Columbia River Salmon Fishing

We had a couple nice days for some Columbia River salmon fishing. Days are getting shorter and it’s getting colder at night, the beautiful long summer days of the Pacific Northwest are pretty much over. Over two days of fishing, I caught two fish, which is about average for a decent fisherman. You always hope to do better, but some days the fishing is not as good. If I knew why, I would be a millionaire, but I don’t know why so I’m not a millionaire. One of the fish was a wild Coho salmon, maybe about twelve pounds, that was released, so another day of catching fish but not keeping fish. The other fish more than made up for it because it was a large hatchery Coho salmon. This is the biggest fish of the year so far, easily twenty five pounds. It’s right up there on the all-time big Coho salmon list as well.

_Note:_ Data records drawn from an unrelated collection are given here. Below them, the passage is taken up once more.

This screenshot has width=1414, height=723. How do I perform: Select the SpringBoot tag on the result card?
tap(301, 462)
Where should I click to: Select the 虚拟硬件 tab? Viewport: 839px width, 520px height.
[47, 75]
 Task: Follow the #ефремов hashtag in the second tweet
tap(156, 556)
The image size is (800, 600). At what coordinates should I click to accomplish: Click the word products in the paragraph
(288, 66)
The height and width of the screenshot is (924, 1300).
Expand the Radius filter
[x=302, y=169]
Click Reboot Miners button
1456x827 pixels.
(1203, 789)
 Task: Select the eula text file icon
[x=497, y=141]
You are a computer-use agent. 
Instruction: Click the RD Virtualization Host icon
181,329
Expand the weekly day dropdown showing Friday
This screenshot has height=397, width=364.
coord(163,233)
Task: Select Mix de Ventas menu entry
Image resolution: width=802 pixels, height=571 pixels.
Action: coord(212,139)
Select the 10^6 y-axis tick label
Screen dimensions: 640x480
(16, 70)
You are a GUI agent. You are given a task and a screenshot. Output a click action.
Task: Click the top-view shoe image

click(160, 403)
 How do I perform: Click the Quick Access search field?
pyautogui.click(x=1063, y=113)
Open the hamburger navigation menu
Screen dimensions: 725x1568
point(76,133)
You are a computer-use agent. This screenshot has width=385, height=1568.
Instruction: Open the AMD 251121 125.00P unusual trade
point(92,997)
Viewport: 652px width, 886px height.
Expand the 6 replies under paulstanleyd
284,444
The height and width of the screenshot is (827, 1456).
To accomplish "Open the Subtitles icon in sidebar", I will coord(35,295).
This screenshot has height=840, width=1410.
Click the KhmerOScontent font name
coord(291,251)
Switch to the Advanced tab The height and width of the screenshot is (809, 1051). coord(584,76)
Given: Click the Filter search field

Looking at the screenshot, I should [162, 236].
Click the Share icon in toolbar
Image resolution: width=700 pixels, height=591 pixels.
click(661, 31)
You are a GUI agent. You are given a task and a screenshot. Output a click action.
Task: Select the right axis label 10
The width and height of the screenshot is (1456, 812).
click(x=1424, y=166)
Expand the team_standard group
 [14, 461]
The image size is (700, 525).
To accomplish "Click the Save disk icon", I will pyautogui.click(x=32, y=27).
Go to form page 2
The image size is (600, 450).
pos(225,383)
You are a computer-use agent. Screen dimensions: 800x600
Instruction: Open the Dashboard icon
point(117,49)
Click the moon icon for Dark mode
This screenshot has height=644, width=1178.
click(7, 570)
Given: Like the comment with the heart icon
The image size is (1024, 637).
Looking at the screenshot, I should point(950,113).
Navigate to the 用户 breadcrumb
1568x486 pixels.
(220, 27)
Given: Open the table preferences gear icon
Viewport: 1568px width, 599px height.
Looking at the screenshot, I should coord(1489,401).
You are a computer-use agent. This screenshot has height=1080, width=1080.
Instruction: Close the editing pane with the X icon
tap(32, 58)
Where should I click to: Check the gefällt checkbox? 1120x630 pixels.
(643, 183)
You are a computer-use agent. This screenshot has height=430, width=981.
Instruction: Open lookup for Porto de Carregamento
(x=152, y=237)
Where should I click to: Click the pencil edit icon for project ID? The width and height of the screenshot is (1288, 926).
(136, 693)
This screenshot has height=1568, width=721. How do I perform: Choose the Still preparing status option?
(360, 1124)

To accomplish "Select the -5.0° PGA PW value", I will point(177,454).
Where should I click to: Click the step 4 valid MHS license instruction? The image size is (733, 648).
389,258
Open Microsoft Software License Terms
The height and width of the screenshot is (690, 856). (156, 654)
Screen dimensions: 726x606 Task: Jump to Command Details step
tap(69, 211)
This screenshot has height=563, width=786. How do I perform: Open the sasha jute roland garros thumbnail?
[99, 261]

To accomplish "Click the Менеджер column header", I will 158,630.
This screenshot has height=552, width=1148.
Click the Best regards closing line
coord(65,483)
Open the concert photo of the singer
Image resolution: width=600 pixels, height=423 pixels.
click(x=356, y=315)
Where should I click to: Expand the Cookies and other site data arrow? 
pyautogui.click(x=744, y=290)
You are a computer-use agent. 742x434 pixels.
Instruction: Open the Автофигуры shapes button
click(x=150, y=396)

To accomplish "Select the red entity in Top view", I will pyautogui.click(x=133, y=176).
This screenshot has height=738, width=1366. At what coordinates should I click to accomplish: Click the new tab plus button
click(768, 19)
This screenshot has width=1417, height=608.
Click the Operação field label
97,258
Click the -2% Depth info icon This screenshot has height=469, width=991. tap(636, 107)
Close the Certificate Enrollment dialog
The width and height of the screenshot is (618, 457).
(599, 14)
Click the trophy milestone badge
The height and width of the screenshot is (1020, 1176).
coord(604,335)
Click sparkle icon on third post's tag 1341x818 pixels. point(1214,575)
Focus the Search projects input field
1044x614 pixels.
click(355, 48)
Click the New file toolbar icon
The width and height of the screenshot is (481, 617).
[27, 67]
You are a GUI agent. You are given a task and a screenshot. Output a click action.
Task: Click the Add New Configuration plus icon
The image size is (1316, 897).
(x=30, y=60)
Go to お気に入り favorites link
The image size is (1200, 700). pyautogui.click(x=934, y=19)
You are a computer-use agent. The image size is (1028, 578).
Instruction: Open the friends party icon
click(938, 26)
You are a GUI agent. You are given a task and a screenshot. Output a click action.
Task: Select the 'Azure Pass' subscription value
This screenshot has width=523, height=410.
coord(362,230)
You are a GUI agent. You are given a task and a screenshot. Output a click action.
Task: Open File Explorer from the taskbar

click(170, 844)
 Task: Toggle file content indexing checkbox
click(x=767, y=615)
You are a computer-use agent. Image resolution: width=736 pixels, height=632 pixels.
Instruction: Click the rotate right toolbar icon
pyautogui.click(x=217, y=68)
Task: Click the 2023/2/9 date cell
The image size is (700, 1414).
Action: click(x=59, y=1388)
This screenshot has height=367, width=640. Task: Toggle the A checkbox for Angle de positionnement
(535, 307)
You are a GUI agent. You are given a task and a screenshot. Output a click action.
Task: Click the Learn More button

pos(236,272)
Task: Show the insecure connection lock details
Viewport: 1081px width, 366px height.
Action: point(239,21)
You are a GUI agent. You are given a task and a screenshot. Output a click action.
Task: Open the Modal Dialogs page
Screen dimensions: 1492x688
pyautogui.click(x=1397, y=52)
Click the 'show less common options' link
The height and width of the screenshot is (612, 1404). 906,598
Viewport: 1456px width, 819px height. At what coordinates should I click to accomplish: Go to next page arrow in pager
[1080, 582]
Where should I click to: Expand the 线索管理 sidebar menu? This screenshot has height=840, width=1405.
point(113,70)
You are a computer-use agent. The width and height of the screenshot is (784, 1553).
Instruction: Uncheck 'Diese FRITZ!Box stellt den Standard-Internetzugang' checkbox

Big Coho salmon caught kayak fishing on the Columbia River 9-20-16

It’s hard to tell if the fishing is slow or if the fishing is just slow for you, but the fishing sure seems slow. You can always see salmon surfacing and jumping, but that doesn’t mean you are going to catch them. In a day’s fishing, you may get “bumps”, where a fish bumps into your lure or makes a half-hearted strike. Sometimes, these “bumps” may result in a foul hooked fish. Then, you might get a couple hookups, but lose the fish somewhere along the line. Netting a big fish on a kayak is not an easy task, you may lose a fish or two like that. You can also be like me and lose fish by fooling around with cameras. Anyway, when there are fish jumping around and nothing else, that’s a slow and somewhat tortuous day of fishing.

A check of the annual fish counts shows there is reason for the slow salmon fishing. The fall salmon run, both for Chinook and Coho, numbers are very low and falling off quickly; not a positive sign if you plan on doing any salmon fishing. The Chinook salmon run may wind up under the ten year average. The number of fish coming over the Bonneville Dam is dropping more quickly than the historical norm as well. The Coho numbers are down from the ten year average, but similar to last season except for this year’s extra quick drop off. I’m glad we got out there as soon as possible because it’s looking like a challenging salmon fishing season ahead.

We will get back out there as soon as possible because it may be a short season. Looking like this weekend could be the last nice, summer-like weekend of the year, so it will be insanely crowded. Have to wait until next week but we will be out there first thing.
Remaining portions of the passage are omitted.